## Opdracht
Herschrijf alle regels van de gegevens hieronder als een genummerde lijst en laat de lege regels weg.

+++

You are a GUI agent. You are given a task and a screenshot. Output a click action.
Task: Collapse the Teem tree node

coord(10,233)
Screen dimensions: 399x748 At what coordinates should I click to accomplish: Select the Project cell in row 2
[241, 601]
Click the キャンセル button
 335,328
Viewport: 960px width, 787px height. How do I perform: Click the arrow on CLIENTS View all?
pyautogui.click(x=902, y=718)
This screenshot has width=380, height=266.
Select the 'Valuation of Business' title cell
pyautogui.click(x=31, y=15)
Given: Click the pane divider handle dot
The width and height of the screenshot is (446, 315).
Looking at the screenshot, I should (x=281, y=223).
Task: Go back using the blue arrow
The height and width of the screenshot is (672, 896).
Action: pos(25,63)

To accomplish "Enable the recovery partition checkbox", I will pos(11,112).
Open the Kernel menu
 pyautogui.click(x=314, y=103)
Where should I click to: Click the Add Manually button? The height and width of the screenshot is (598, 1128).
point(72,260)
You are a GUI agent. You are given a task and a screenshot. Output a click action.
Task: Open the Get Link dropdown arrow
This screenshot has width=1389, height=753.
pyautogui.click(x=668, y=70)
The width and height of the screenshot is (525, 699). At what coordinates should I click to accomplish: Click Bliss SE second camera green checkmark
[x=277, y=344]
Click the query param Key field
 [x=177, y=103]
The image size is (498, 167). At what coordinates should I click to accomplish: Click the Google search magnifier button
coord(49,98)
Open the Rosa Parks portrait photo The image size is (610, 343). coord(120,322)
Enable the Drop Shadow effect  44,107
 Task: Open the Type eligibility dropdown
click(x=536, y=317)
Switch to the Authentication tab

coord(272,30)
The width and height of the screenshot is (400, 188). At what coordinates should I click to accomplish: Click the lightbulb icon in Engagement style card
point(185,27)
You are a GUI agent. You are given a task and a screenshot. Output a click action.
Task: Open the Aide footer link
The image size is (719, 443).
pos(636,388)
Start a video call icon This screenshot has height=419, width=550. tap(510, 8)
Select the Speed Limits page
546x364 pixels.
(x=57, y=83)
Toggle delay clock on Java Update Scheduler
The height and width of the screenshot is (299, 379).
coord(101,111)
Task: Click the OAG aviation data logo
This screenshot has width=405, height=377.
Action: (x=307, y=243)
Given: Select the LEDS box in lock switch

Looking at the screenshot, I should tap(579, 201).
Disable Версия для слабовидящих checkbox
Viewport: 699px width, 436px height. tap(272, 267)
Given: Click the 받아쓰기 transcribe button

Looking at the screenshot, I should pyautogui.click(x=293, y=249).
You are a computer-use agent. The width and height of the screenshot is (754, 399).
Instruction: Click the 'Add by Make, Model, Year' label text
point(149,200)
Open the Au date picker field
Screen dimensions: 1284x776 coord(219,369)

+++

## Antwoord
1. You are a GUI agent. You are given a task and a screenshot. Output a click action.
2. Task: Collapse the Teem tree node
3. coord(10,233)
4. Screen dimensions: 399x748 At what coordinates should I click to accomplish: Select the Project cell in row 2
5. [241, 601]
6. Click the キャンセル button
7.  335,328
8. Viewport: 960px width, 787px height. How do I perform: Click the arrow on CLIENTS View all?
9. pyautogui.click(x=902, y=718)
10. This screenshot has width=380, height=266.
11. Select the 'Valuation of Business' title cell
12. pyautogui.click(x=31, y=15)
13. Given: Click the pane divider handle dot
14. The width and height of the screenshot is (446, 315).
15. Looking at the screenshot, I should (x=281, y=223).
16. Task: Go back using the blue arrow
17. The height and width of the screenshot is (672, 896).
18. Action: pos(25,63)
19. To accomplish "Enable the recovery partition checkbox", I will pos(11,112).
20. Open the Kernel menu
21.  pyautogui.click(x=314, y=103)
22. Where should I click to: Click the Add Manually button? The height and width of the screenshot is (598, 1128).
23. point(72,260)
24. You are a GUI agent. You are given a task and a screenshot. Output a click action.
25. Task: Open the Get Link dropdown arrow
26. This screenshot has width=1389, height=753.
27. pyautogui.click(x=668, y=70)
28. The width and height of the screenshot is (525, 699). At what coordinates should I click to accomplish: Click Bliss SE second camera green checkmark
29. [x=277, y=344]
30. Click the query param Key field
31.  [x=177, y=103]
32. The image size is (498, 167). At what coordinates should I click to accomplish: Click the Google search magnifier button
33. coord(49,98)
34. Open the Rosa Parks portrait photo The image size is (610, 343). coord(120,322)
35. Enable the Drop Shadow effect  44,107
36.  Task: Open the Type eligibility dropdown
37. click(x=536, y=317)
38. Switch to the Authentication tab
39. coord(272,30)
40. The width and height of the screenshot is (400, 188). At what coordinates should I click to accomplish: Click the lightbulb icon in Engagement style card
41. point(185,27)
42. You are a GUI agent. You are given a task and a screenshot. Output a click action.
43. Task: Open the Aide footer link
44. The image size is (719, 443).
45. pos(636,388)
46. Start a video call icon This screenshot has height=419, width=550. tap(510, 8)
47. Select the Speed Limits page
48. 546x364 pixels.
49. (x=57, y=83)
50. Toggle delay clock on Java Update Scheduler
51. The height and width of the screenshot is (299, 379).
52. coord(101,111)
53. Task: Click the OAG aviation data logo
54. This screenshot has width=405, height=377.
55. Action: (x=307, y=243)
56. Given: Select the LEDS box in lock switch
57. Looking at the screenshot, I should tap(579, 201).
58. Disable Версия для слабовидящих checkbox
59. Viewport: 699px width, 436px height. tap(272, 267)
60. Given: Click the 받아쓰기 transcribe button
61. Looking at the screenshot, I should pyautogui.click(x=293, y=249).
62. You are a computer-use agent. The width and height of the screenshot is (754, 399).
63. Instruction: Click the 'Add by Make, Model, Year' label text
64. point(149,200)
65. Open the Au date picker field
66. Screen dimensions: 1284x776 coord(219,369)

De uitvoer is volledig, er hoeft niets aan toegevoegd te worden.